The expected output is the complete listing, copied exactly.

─── Extracted material ───

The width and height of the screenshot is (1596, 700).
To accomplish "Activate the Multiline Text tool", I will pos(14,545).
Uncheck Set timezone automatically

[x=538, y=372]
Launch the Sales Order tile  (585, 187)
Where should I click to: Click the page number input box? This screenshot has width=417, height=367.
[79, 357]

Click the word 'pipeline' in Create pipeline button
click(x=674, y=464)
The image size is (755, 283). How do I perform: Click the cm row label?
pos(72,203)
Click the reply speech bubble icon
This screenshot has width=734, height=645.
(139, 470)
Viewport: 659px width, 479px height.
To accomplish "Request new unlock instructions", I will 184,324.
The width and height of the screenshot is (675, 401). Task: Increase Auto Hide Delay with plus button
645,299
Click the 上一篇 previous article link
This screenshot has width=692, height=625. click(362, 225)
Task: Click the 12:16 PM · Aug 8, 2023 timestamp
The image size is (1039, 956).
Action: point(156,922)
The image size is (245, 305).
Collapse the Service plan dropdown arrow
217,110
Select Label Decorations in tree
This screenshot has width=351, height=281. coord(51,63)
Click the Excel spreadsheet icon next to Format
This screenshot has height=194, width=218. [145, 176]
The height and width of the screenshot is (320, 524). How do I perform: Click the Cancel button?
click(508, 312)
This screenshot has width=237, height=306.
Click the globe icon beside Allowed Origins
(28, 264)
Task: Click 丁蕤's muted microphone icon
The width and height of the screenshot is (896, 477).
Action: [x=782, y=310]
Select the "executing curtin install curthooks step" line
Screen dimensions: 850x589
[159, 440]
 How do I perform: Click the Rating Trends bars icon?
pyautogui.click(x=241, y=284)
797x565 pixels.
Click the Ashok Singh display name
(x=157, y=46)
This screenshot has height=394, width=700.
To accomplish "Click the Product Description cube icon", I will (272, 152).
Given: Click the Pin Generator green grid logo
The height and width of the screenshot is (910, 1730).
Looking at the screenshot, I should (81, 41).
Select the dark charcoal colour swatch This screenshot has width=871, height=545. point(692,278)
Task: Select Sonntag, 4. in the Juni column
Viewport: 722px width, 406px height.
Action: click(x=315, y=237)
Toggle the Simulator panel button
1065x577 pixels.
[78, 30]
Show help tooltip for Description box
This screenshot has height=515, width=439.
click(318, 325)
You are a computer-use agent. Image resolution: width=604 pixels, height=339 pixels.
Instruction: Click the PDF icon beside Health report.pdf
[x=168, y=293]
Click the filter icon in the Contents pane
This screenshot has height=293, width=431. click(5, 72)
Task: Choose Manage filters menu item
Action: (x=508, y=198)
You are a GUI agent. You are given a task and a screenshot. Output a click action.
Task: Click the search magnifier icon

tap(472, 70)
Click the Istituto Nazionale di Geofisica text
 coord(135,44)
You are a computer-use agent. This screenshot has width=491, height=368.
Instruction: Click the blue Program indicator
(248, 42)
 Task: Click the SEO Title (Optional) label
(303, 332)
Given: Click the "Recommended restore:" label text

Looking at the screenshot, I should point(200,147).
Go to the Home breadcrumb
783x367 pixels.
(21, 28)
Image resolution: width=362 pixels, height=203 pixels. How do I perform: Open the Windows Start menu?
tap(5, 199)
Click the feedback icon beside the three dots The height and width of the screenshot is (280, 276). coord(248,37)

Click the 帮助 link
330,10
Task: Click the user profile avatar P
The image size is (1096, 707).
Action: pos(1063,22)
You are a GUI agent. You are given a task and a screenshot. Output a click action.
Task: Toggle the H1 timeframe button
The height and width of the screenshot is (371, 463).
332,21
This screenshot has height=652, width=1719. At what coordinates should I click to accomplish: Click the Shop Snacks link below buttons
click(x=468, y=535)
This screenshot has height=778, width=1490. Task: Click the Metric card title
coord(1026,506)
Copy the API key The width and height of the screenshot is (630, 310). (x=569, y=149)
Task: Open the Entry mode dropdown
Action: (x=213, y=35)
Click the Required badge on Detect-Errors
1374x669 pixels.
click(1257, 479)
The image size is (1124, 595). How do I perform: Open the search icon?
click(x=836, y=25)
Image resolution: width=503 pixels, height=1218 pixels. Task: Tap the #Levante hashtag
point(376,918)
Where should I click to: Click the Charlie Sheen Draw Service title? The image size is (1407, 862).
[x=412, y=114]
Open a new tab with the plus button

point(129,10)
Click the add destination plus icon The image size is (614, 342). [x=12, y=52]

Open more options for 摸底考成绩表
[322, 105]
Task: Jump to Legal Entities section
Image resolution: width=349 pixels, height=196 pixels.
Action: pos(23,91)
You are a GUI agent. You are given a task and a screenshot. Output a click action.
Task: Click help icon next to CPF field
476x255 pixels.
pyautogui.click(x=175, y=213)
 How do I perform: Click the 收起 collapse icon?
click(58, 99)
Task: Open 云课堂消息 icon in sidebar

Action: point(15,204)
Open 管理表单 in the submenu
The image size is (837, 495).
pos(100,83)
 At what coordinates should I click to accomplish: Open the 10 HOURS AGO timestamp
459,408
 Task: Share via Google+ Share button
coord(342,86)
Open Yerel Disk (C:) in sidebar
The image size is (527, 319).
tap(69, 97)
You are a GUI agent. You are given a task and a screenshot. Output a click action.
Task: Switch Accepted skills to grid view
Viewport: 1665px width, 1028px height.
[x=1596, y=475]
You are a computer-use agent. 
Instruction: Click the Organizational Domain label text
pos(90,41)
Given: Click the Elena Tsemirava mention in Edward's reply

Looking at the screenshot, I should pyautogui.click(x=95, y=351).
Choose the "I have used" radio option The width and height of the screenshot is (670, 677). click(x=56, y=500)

───

### Output of the task
The width and height of the screenshot is (1596, 700).
To accomplish "Activate the Multiline Text tool", I will pos(14,545).
Uncheck Set timezone automatically

[x=538, y=372]
Launch the Sales Order tile  (585, 187)
Where should I click to: Click the page number input box? This screenshot has width=417, height=367.
[79, 357]

Click the word 'pipeline' in Create pipeline button
click(x=674, y=464)
The image size is (755, 283). How do I perform: Click the cm row label?
pos(72,203)
Click the reply speech bubble icon
This screenshot has width=734, height=645.
(139, 470)
Viewport: 659px width, 479px height.
To accomplish "Request new unlock instructions", I will 184,324.
The width and height of the screenshot is (675, 401). Task: Increase Auto Hide Delay with plus button
645,299
Click the 上一篇 previous article link
This screenshot has width=692, height=625. click(362, 225)
Task: Click the 12:16 PM · Aug 8, 2023 timestamp
The image size is (1039, 956).
Action: point(156,922)
The image size is (245, 305).
Collapse the Service plan dropdown arrow
217,110
Select Label Decorations in tree
This screenshot has width=351, height=281. coord(51,63)
Click the Excel spreadsheet icon next to Format
This screenshot has height=194, width=218. [145, 176]
The height and width of the screenshot is (320, 524). How do I perform: Click the Cancel button?
click(508, 312)
This screenshot has width=237, height=306.
Click the globe icon beside Allowed Origins
(28, 264)
Task: Click 丁蕤's muted microphone icon
The width and height of the screenshot is (896, 477).
Action: [x=782, y=310]
Select the "executing curtin install curthooks step" line
Screen dimensions: 850x589
[159, 440]
 How do I perform: Click the Rating Trends bars icon?
pyautogui.click(x=241, y=284)
797x565 pixels.
Click the Ashok Singh display name
(x=157, y=46)
This screenshot has height=394, width=700.
To accomplish "Click the Product Description cube icon", I will (272, 152).
Given: Click the Pin Generator green grid logo
The height and width of the screenshot is (910, 1730).
Looking at the screenshot, I should (81, 41).
Select the dark charcoal colour swatch This screenshot has width=871, height=545. point(692,278)
Task: Select Sonntag, 4. in the Juni column
Viewport: 722px width, 406px height.
Action: click(x=315, y=237)
Toggle the Simulator panel button
1065x577 pixels.
[78, 30]
Show help tooltip for Description box
This screenshot has height=515, width=439.
click(318, 325)
You are a computer-use agent. Image resolution: width=604 pixels, height=339 pixels.
Instruction: Click the PDF icon beside Health report.pdf
[x=168, y=293]
Click the filter icon in the Contents pane
This screenshot has height=293, width=431. click(5, 72)
Task: Choose Manage filters menu item
Action: (x=508, y=198)
You are a GUI agent. You are given a task and a screenshot. Output a click action.
Task: Click the search magnifier icon

tap(472, 70)
Click the Istituto Nazionale di Geofisica text
 coord(135,44)
You are a computer-use agent. This screenshot has width=491, height=368.
Instruction: Click the blue Program indicator
(248, 42)
 Task: Click the SEO Title (Optional) label
(303, 332)
Given: Click the "Recommended restore:" label text

Looking at the screenshot, I should point(200,147).
Go to the Home breadcrumb
783x367 pixels.
(21, 28)
Image resolution: width=362 pixels, height=203 pixels. How do I perform: Open the Windows Start menu?
tap(5, 199)
Click the feedback icon beside the three dots The height and width of the screenshot is (280, 276). coord(248,37)

Click the 帮助 link
330,10
Task: Click the user profile avatar P
The image size is (1096, 707).
Action: pos(1063,22)
You are a GUI agent. You are given a task and a screenshot. Output a click action.
Task: Toggle the H1 timeframe button
The height and width of the screenshot is (371, 463).
332,21
This screenshot has height=652, width=1719. At what coordinates should I click to accomplish: Click the Shop Snacks link below buttons
click(x=468, y=535)
This screenshot has height=778, width=1490. Task: Click the Metric card title
coord(1026,506)
Copy the API key The width and height of the screenshot is (630, 310). (x=569, y=149)
Task: Open the Entry mode dropdown
Action: (x=213, y=35)
Click the Required badge on Detect-Errors
1374x669 pixels.
click(1257, 479)
The image size is (1124, 595). How do I perform: Open the search icon?
click(x=836, y=25)
Image resolution: width=503 pixels, height=1218 pixels. Task: Tap the #Levante hashtag
point(376,918)
Where should I click to: Click the Charlie Sheen Draw Service title? The image size is (1407, 862).
[x=412, y=114]
Open a new tab with the plus button

point(129,10)
Click the add destination plus icon The image size is (614, 342). [x=12, y=52]

Open more options for 摸底考成绩表
[322, 105]
Task: Jump to Legal Entities section
Image resolution: width=349 pixels, height=196 pixels.
Action: pos(23,91)
You are a GUI agent. You are given a task and a screenshot. Output a click action.
Task: Click help icon next to CPF field
476x255 pixels.
pyautogui.click(x=175, y=213)
 How do I perform: Click the 收起 collapse icon?
click(58, 99)
Task: Open 云课堂消息 icon in sidebar

Action: point(15,204)
Open 管理表单 in the submenu
The image size is (837, 495).
pos(100,83)
 At what coordinates should I click to accomplish: Open the 10 HOURS AGO timestamp
459,408
 Task: Share via Google+ Share button
coord(342,86)
Open Yerel Disk (C:) in sidebar
The image size is (527, 319).
tap(69, 97)
You are a GUI agent. You are given a task and a screenshot. Output a click action.
Task: Switch Accepted skills to grid view
Viewport: 1665px width, 1028px height.
[x=1596, y=475]
You are a computer-use agent. 
Instruction: Click the Organizational Domain label text
pos(90,41)
Given: Click the Elena Tsemirava mention in Edward's reply

Looking at the screenshot, I should pyautogui.click(x=95, y=351).
Choose the "I have used" radio option The width and height of the screenshot is (670, 677). click(x=56, y=500)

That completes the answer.